实施例4、IL-37和IFNα维持高水平的COVID-19患者有更好临床预后
患者血浆样本IFNα数据来源于患者的临床免疫报告。根据COVID-19患者血浆样本中IL-37与IFNα分泌量的中位数水平,我们将患者分为两组,分别为IL-37和IFNα共同高水平组与共同低水平组,分别比较两组患者临床预后之间的差异性。
结果显示共同高水平组的患者住院天数(图4A)、核酸转阴的天数(图4B)、肺CT改善的天数(图4C)以及咳嗽消除天数(图4D)均显著低于共同低水平组。
以上的数据更直观地揭示出体内IL-37与IFNα共同维持高水平有利于SARS-CoV-2病毒感染后的良性临床预后,为IL-37与IFNα在SARS-CoV-2病毒感染中的治疗价值提供了进一步的临床数据支持。
实施例5、白介素37单独治疗显著减轻SARS-CoV-2病毒感染的血管紧张素 转化酶转基因小鼠的肺部炎症
从北京华富康公司购入6只5~6周龄ICR背景雌性血管紧张素转化酶转基因小鼠,并分为对照组和白介素37治疗组,每组3只。每只小鼠滴鼻攻毒10 5TCID 50的SARS-CoV-2病毒(来源于中国科学院武汉病毒所),攻毒后12h和48h,白介素37治疗组尾静脉注射以PBS为溶剂的12.5μg/kg重组人白介素37(购自R&D公司),对照组尾静脉注射等量的PBS,攻毒后小鼠均饲养于生物安全三级实验室。攻毒后第5天,对小鼠进行安乐死,取肺组织切片进行苏木素-伊红染色,并使用Tissue FAXS Confocal Plus 200软件进行病理评分计算以及炎症细胞定量。

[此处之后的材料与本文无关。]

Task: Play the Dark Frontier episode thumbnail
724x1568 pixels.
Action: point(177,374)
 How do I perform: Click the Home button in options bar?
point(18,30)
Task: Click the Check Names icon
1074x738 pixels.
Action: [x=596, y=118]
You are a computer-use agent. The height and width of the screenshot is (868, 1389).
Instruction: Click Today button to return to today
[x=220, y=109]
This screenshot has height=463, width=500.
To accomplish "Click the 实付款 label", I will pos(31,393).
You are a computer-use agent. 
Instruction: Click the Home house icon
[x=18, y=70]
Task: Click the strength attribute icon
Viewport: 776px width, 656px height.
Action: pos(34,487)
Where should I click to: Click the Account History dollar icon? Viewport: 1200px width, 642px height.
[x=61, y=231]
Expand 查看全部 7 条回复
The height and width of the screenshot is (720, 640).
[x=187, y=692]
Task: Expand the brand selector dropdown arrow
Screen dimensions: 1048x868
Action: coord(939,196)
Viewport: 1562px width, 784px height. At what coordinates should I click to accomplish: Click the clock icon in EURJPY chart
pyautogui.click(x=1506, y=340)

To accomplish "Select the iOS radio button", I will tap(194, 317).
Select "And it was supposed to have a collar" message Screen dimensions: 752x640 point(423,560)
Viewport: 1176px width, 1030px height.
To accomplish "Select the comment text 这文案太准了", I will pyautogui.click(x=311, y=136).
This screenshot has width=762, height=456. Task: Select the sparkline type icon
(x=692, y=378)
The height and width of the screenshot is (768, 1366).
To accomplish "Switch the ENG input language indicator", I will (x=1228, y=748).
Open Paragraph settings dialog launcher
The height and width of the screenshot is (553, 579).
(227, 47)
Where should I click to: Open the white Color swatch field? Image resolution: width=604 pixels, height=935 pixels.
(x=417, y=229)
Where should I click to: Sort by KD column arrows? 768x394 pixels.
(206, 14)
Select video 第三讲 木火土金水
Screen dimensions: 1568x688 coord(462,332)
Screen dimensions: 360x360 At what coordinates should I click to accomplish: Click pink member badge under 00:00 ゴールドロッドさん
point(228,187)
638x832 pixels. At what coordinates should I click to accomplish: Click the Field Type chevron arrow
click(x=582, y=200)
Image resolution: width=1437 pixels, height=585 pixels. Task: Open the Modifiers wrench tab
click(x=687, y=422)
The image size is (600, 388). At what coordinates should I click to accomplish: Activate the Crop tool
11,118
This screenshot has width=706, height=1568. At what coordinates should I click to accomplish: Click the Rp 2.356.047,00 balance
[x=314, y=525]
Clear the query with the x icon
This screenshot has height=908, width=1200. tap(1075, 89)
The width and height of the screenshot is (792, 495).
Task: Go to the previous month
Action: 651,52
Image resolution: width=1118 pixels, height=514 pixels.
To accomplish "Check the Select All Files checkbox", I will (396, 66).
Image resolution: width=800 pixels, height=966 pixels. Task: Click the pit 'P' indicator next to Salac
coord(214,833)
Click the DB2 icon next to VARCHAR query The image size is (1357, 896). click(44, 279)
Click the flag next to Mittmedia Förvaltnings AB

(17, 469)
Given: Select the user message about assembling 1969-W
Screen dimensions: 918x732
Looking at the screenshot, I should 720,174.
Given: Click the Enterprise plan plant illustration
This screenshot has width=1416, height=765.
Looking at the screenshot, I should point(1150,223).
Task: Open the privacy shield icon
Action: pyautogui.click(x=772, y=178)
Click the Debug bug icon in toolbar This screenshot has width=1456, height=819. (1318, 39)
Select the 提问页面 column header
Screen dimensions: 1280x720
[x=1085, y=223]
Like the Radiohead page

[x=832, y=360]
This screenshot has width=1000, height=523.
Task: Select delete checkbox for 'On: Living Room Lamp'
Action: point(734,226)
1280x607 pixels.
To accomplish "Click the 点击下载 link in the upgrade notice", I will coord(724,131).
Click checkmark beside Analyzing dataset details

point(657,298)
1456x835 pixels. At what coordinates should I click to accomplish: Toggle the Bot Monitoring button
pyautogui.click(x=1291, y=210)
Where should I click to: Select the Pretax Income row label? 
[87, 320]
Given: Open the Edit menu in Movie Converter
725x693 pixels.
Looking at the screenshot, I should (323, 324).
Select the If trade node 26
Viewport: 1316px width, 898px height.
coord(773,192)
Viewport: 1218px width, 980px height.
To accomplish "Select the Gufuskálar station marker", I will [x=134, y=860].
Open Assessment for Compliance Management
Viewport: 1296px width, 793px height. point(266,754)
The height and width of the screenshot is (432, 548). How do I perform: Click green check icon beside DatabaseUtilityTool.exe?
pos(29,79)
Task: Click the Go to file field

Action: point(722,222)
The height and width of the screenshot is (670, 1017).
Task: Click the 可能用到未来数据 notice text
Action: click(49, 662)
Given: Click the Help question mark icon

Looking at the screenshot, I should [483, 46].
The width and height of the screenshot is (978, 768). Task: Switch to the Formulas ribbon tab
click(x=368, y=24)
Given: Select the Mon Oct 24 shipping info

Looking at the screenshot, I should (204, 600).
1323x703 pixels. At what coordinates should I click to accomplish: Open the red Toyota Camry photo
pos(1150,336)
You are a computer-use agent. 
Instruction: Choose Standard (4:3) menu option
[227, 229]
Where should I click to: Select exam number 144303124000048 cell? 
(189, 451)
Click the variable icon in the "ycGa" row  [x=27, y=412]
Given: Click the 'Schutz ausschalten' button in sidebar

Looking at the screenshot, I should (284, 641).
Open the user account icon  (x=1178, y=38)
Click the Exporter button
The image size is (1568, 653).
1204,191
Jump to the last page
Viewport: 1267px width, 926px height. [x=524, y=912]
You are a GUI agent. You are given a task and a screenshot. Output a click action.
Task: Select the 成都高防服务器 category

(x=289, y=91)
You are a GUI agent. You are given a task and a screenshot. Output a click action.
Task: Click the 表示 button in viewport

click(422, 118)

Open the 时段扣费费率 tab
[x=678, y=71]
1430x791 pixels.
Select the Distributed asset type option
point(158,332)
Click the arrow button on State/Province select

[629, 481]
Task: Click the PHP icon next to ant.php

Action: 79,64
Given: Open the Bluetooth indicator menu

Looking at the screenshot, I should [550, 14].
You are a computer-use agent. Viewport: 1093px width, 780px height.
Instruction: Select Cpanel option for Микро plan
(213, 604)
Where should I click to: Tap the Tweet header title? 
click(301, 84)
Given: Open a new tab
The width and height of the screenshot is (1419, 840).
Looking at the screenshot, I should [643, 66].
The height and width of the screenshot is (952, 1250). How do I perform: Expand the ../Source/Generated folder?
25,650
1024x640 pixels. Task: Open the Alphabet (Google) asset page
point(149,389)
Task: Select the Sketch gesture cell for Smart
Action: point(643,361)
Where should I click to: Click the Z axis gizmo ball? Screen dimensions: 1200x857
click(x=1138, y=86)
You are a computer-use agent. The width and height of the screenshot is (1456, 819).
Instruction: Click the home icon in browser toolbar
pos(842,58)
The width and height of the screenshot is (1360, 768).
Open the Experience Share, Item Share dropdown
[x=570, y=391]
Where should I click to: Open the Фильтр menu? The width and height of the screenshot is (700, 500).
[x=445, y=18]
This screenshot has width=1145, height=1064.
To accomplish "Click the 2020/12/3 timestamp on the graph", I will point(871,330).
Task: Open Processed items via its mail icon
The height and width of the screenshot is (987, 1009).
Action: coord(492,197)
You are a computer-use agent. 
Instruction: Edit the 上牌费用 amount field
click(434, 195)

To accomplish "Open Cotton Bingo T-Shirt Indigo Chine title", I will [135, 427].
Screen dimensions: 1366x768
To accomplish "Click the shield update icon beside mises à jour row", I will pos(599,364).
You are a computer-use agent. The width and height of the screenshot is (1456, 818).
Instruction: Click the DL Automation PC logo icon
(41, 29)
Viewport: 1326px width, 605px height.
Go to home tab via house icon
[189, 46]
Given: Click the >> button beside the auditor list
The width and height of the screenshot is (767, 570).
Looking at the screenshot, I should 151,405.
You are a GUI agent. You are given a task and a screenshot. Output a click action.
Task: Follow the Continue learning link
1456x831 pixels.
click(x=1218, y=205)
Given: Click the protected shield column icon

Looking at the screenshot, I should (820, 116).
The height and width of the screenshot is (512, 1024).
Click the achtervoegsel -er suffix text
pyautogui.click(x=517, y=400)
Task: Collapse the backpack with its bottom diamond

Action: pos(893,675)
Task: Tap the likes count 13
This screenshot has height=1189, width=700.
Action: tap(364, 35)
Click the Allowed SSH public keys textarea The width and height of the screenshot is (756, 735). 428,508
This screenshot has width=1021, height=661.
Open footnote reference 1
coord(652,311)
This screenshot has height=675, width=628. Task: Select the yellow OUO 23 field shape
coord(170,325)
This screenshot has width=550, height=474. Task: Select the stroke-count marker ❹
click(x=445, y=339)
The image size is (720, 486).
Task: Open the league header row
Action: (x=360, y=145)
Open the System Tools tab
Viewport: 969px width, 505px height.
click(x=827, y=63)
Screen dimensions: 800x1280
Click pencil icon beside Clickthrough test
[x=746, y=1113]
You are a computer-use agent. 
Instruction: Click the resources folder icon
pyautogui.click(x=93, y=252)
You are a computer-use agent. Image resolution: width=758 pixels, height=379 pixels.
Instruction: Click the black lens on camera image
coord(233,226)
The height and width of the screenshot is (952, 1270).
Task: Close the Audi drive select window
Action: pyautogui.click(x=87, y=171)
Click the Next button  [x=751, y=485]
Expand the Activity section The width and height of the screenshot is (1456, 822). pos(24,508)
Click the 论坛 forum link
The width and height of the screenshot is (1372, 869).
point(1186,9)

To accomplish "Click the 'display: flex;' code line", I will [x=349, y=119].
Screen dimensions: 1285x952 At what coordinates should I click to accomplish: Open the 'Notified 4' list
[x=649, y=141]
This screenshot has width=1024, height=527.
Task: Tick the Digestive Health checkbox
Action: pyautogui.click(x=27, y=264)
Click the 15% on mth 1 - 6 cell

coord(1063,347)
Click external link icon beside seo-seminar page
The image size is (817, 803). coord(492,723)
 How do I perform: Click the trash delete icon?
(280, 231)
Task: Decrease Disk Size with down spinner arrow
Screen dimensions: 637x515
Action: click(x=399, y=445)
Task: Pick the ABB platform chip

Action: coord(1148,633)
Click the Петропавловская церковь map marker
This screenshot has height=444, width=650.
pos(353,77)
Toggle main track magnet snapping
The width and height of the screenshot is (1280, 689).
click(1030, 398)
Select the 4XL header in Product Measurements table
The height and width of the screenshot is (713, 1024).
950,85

如图5所示,其中图5A左图为对照组整个肺叶组织切片染色,图5B为治疗组整个肺叶组织切片染色,其中的两幅右图均为左图的放大显示。可见治疗组相较于对照组,其炎性细胞浸润,肺泡壁增厚、充血程度均明显更轻。图5C为经过病理分析软件进行评分的结果,显示白介素37治疗组病理评分显著更低;图5D为经过病理分析软件计算后的单位面积肺组织的炎症细胞浸润数量,显示白介素37治疗组炎症细胞浸润数量显著更少。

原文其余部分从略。